───── Data shown
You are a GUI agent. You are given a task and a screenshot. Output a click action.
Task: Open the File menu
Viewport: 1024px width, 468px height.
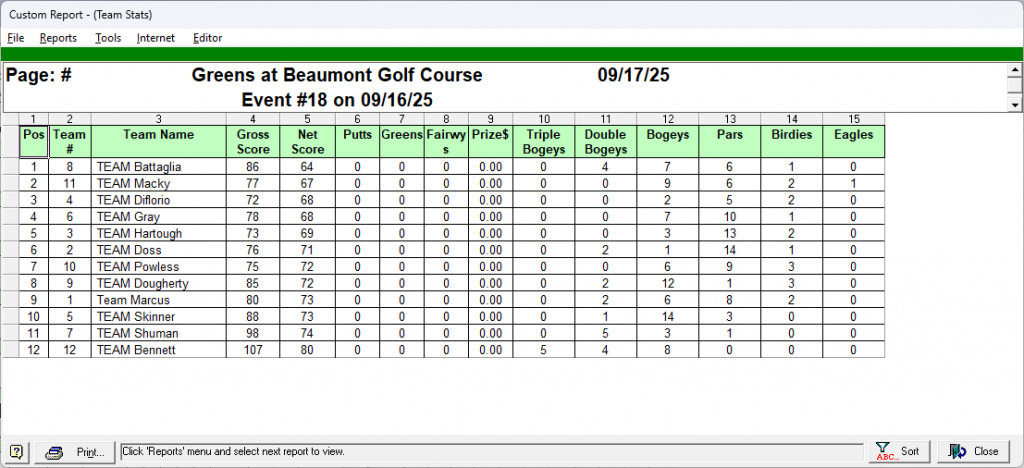(x=16, y=38)
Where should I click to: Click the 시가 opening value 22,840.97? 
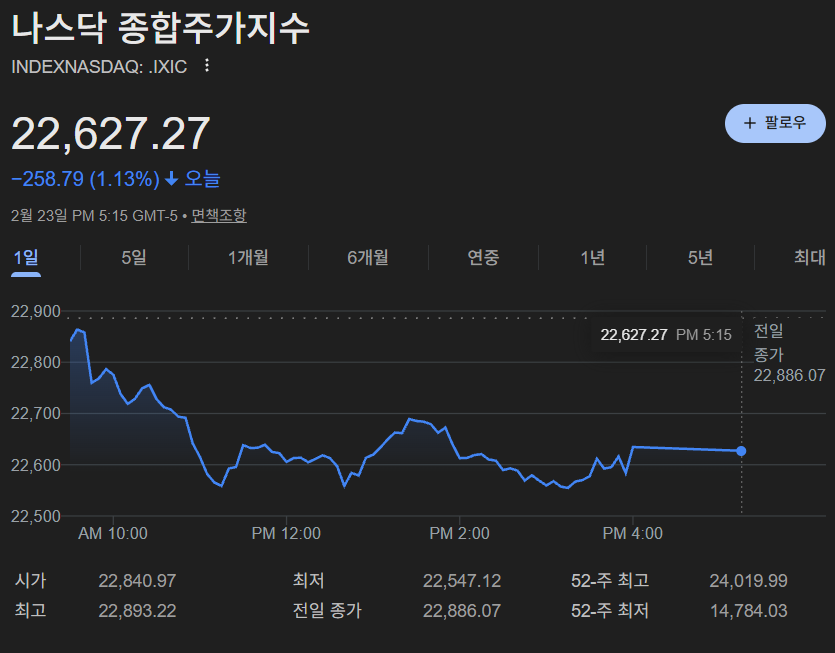point(137,581)
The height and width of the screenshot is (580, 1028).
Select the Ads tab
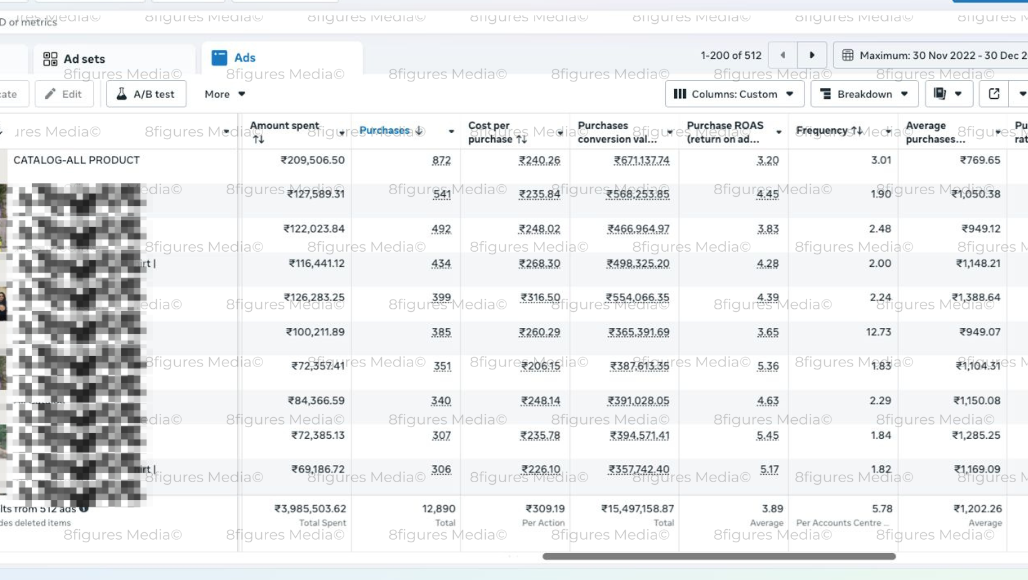coord(244,58)
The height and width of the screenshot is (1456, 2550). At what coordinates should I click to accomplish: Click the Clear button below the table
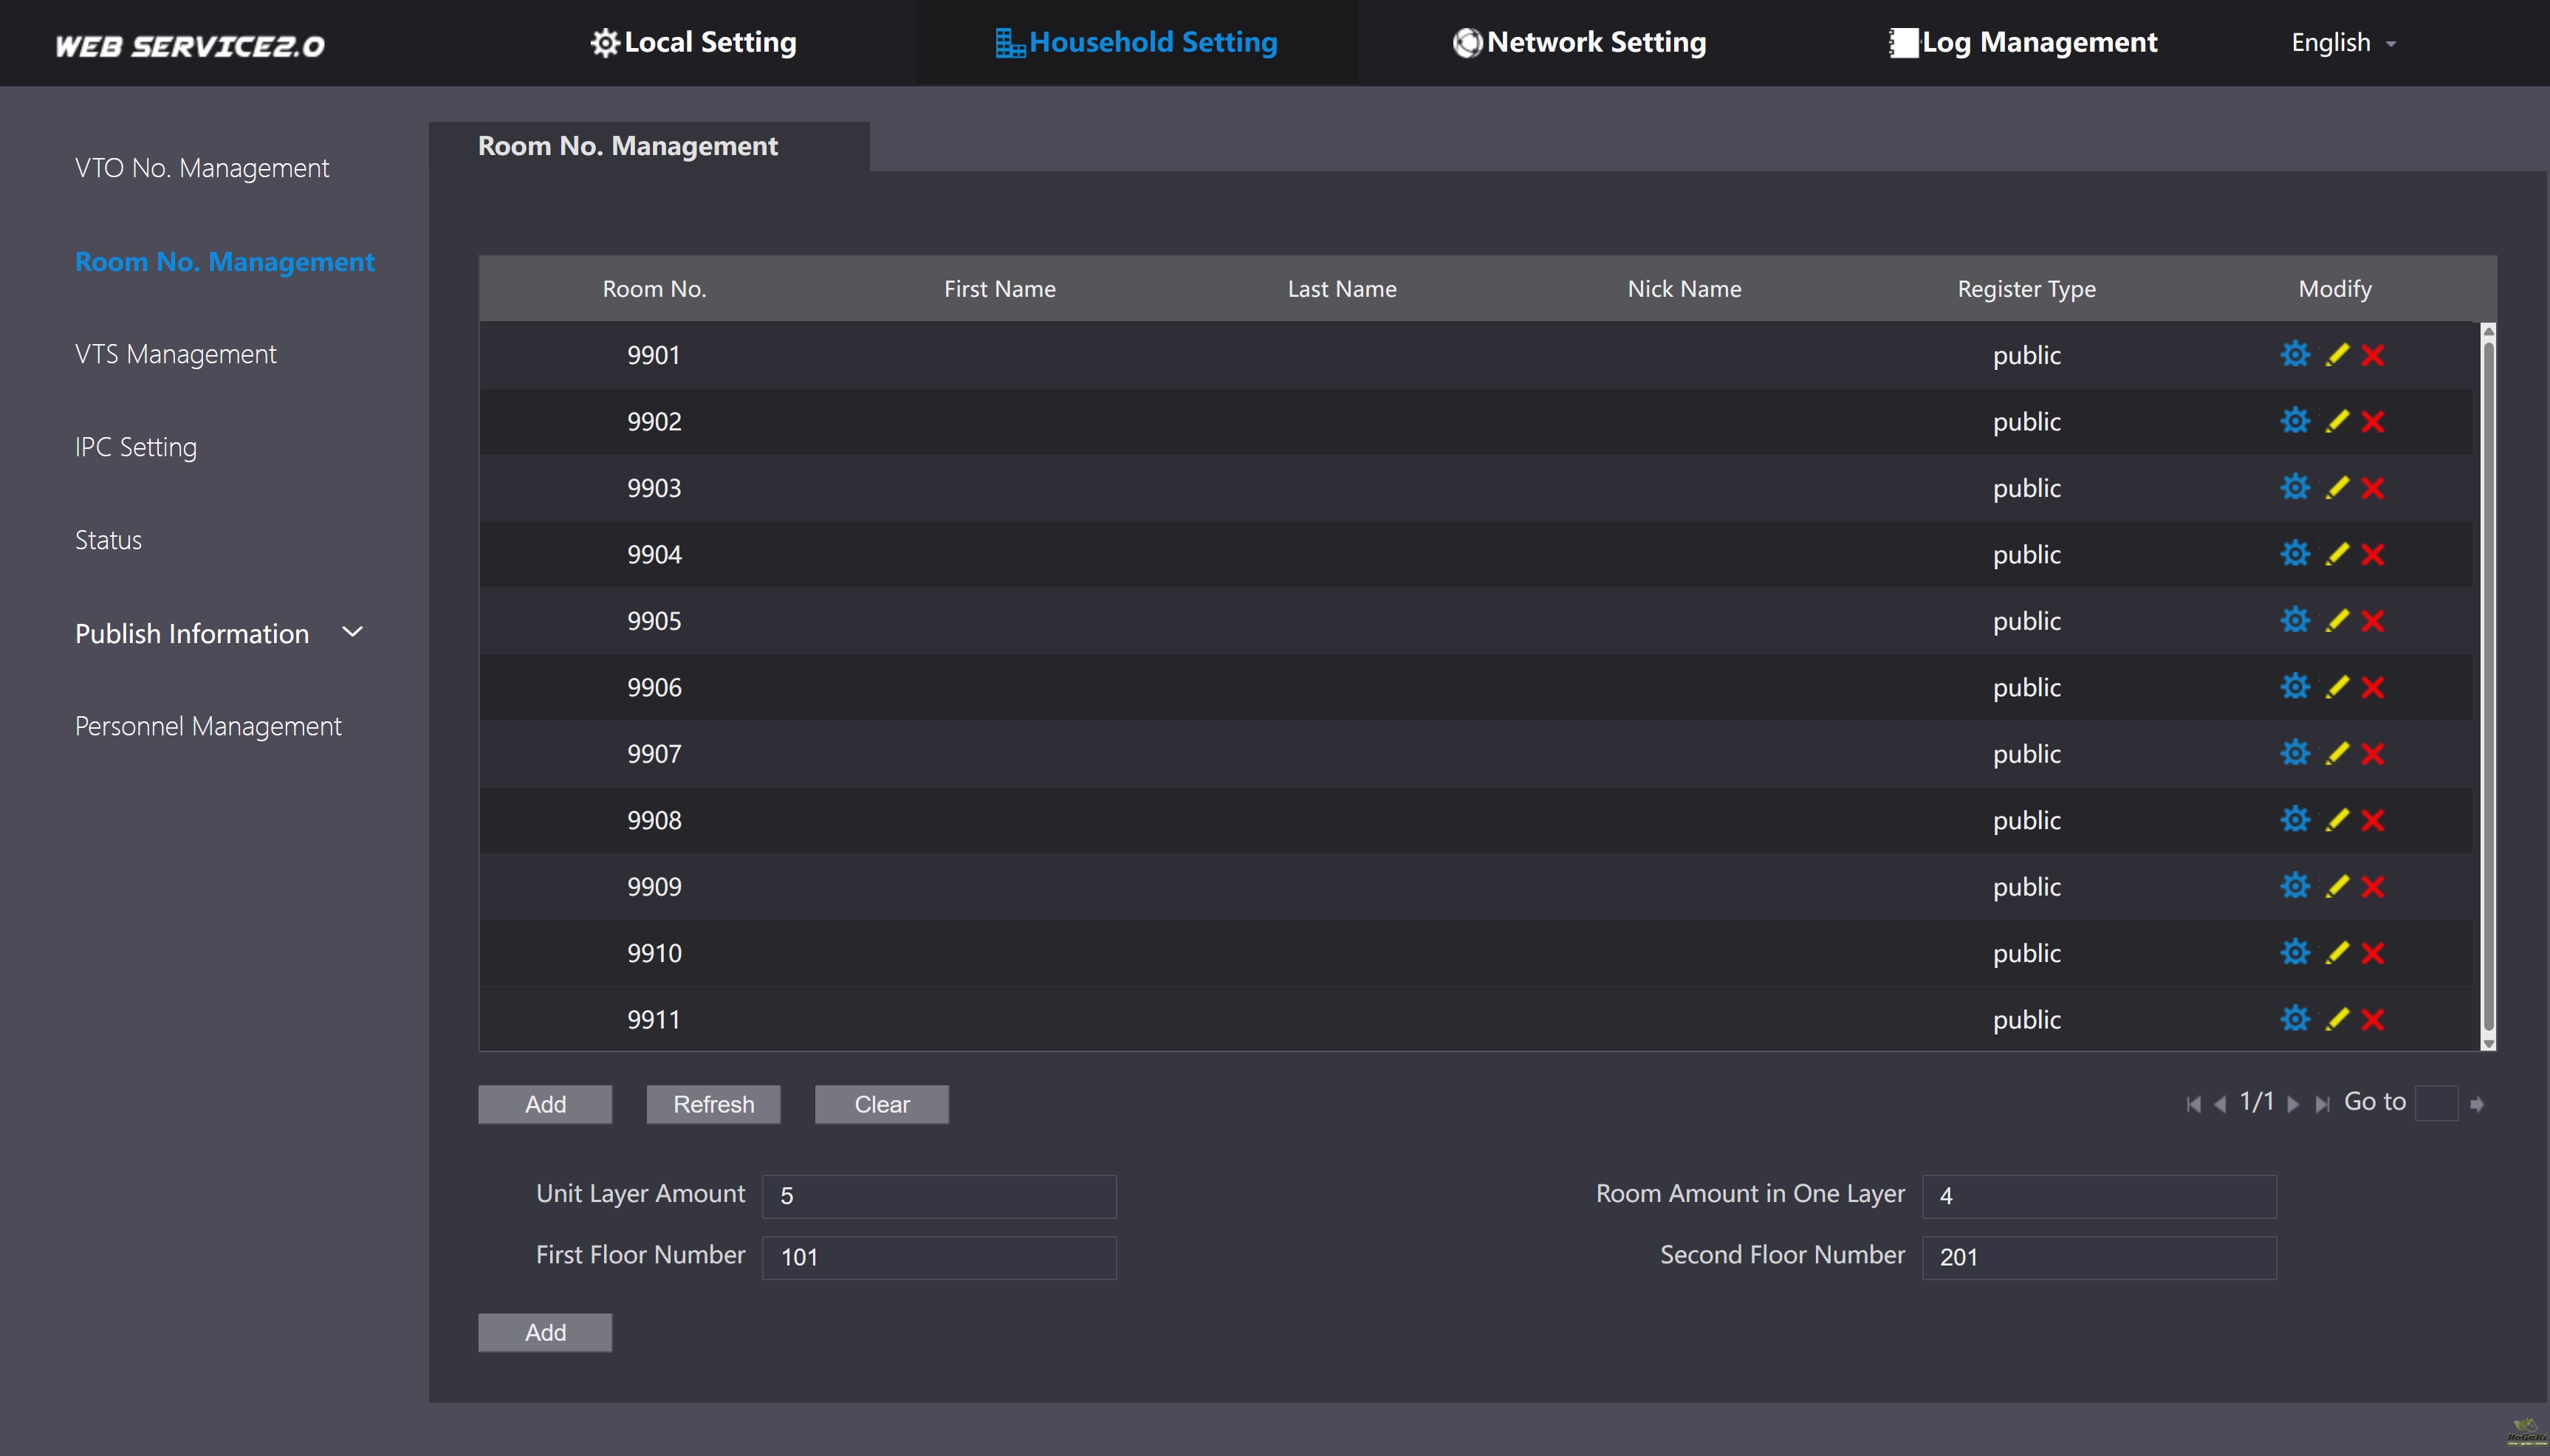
──────────
_Your goal:_
Could you lay out the material from its start through the line containing "point(137,581)", inclusive, as a JSON list of strings with one string per line, skipping blank lines and leaving the pictures out?

_Written reply:_
[
  "You are a GUI agent. You are given a task and a screenshot. Output a click action.",
  "Task: Open the File menu",
  "Viewport: 1024px width, 468px height.",
  "(x=16, y=38)",
  "Where should I click to: Click the 시가 opening value 22,840.97? ",
  "point(137,581)"
]